▶ Dataset content:
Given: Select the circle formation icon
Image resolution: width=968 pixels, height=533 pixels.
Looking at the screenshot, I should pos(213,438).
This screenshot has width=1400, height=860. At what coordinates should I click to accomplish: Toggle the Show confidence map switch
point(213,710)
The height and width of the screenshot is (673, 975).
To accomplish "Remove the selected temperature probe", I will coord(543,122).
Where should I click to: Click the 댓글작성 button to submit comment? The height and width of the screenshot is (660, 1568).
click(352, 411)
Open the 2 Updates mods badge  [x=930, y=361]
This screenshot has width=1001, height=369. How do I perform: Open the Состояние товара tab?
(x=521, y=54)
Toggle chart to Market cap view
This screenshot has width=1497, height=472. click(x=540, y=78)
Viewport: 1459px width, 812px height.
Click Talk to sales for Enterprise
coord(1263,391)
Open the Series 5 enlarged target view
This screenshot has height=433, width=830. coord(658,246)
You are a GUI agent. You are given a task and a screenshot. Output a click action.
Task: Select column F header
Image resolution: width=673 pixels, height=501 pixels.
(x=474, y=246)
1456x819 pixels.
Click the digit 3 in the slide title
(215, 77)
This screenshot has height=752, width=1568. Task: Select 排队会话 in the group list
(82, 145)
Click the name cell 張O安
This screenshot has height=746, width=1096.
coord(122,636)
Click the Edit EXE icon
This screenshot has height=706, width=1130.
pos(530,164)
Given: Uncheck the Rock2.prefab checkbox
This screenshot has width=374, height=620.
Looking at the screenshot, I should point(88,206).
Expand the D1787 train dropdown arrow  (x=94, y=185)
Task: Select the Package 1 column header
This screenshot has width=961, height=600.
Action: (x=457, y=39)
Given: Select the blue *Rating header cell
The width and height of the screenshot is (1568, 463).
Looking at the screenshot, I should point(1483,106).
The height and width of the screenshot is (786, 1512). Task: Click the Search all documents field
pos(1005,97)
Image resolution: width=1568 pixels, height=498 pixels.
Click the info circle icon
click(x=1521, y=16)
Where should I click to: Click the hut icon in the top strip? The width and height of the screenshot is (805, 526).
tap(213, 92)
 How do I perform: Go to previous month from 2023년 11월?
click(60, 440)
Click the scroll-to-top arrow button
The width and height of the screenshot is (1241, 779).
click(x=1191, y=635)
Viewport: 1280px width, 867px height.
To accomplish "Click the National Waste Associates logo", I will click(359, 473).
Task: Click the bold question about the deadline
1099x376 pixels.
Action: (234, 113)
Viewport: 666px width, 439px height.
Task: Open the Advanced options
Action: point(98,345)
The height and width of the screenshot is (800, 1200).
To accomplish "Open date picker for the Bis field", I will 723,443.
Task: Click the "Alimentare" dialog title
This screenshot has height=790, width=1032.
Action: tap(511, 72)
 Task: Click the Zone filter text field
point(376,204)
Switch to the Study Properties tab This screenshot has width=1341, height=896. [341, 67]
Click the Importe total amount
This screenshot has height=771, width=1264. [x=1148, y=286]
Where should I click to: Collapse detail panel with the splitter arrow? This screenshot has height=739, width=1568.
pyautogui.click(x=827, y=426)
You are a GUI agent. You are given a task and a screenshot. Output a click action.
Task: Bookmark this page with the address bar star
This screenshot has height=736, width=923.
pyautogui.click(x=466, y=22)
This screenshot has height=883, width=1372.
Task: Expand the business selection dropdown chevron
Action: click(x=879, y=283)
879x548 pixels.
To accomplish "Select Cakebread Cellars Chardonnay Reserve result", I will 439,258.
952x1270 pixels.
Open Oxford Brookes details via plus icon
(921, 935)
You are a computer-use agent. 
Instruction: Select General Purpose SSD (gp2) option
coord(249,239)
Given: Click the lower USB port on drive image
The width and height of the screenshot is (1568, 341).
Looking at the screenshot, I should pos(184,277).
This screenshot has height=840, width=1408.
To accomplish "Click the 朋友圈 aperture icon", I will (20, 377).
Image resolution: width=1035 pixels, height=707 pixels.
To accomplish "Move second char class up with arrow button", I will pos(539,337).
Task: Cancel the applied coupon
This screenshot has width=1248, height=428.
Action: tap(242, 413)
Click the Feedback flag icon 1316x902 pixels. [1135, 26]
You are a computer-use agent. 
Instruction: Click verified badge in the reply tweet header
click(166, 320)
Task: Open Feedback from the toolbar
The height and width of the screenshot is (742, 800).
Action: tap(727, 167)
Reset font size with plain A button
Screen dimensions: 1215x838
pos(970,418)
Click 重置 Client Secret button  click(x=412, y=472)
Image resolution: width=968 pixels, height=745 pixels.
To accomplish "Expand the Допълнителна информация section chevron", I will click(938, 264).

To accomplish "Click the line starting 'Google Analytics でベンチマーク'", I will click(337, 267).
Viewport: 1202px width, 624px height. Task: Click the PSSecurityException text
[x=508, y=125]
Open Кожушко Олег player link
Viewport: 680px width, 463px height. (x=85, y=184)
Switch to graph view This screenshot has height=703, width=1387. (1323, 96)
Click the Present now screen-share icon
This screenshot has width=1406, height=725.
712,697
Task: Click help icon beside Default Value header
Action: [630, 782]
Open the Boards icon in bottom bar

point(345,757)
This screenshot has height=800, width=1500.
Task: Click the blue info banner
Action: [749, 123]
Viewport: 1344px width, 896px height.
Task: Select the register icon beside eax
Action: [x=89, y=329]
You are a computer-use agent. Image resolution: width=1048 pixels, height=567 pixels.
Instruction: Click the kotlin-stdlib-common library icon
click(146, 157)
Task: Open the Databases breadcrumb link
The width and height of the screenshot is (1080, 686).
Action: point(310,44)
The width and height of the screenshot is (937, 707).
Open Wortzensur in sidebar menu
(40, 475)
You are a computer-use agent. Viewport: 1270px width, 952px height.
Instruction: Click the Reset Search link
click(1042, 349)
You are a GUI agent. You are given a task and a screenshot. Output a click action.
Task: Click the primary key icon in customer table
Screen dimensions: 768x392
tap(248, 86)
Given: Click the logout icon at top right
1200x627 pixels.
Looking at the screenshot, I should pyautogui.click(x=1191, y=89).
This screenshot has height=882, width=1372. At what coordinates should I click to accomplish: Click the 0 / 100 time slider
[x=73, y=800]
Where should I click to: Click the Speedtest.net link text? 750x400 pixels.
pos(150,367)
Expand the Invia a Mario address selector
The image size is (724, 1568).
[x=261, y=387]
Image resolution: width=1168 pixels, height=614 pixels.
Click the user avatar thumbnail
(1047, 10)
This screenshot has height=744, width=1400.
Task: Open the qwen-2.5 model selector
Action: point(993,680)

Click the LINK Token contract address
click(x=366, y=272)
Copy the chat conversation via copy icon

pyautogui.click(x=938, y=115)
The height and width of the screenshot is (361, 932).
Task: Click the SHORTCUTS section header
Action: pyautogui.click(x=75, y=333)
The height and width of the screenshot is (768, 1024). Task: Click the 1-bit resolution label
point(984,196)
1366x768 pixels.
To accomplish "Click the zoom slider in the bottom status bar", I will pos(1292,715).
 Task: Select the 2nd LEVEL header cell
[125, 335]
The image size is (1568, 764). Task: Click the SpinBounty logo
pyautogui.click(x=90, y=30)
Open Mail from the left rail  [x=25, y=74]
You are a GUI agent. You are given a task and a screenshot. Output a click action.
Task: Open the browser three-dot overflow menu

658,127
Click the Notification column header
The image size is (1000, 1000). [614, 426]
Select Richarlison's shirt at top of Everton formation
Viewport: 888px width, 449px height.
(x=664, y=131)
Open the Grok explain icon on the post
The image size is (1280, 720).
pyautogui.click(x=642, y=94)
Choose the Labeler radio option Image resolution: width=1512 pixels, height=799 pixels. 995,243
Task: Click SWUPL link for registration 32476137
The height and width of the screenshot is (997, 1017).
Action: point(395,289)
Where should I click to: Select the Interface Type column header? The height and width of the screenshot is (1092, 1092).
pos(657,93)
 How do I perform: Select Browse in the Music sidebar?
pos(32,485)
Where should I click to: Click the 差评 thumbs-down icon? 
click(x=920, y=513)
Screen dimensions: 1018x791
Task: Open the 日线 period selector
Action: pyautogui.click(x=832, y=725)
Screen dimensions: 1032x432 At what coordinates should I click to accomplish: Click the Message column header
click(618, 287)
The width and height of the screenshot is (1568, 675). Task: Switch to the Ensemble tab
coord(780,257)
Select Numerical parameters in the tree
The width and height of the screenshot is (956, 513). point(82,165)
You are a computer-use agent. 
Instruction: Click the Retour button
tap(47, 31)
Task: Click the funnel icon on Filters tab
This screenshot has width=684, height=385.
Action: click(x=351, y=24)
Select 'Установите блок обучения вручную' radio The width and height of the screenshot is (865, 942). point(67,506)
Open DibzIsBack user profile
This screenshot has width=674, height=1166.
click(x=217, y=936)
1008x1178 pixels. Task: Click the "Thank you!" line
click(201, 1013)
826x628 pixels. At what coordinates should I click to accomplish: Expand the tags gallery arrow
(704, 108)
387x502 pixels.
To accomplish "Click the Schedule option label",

▶ Work order:
Output, exactly and in full, the lines from the start of the entries above through the line that contains "The height and width of the screenshot is (673, 975).".

▶ Solution for this problem:
Given: Select the circle formation icon
Image resolution: width=968 pixels, height=533 pixels.
Looking at the screenshot, I should pos(213,438).
This screenshot has width=1400, height=860. At what coordinates should I click to accomplish: Toggle the Show confidence map switch
point(213,710)
The height and width of the screenshot is (673, 975).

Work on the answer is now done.